= PROBLEM TO SOLVE =
Every entry in the following data should be output exactly.

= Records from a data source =

+++++

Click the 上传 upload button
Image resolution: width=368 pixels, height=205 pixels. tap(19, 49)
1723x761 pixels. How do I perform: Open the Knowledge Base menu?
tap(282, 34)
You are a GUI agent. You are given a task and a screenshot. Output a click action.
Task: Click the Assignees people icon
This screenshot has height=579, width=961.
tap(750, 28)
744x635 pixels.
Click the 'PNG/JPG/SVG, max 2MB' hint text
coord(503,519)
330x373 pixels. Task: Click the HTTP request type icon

+++++

= TASK ANSWER =
Click the 上传 upload button
Image resolution: width=368 pixels, height=205 pixels. tap(19, 49)
1723x761 pixels. How do I perform: Open the Knowledge Base menu?
tap(282, 34)
You are a GUI agent. You are given a task and a screenshot. Output a click action.
Task: Click the Assignees people icon
This screenshot has height=579, width=961.
tap(750, 28)
744x635 pixels.
Click the 'PNG/JPG/SVG, max 2MB' hint text
coord(503,519)
330x373 pixels. Task: Click the HTTP request type icon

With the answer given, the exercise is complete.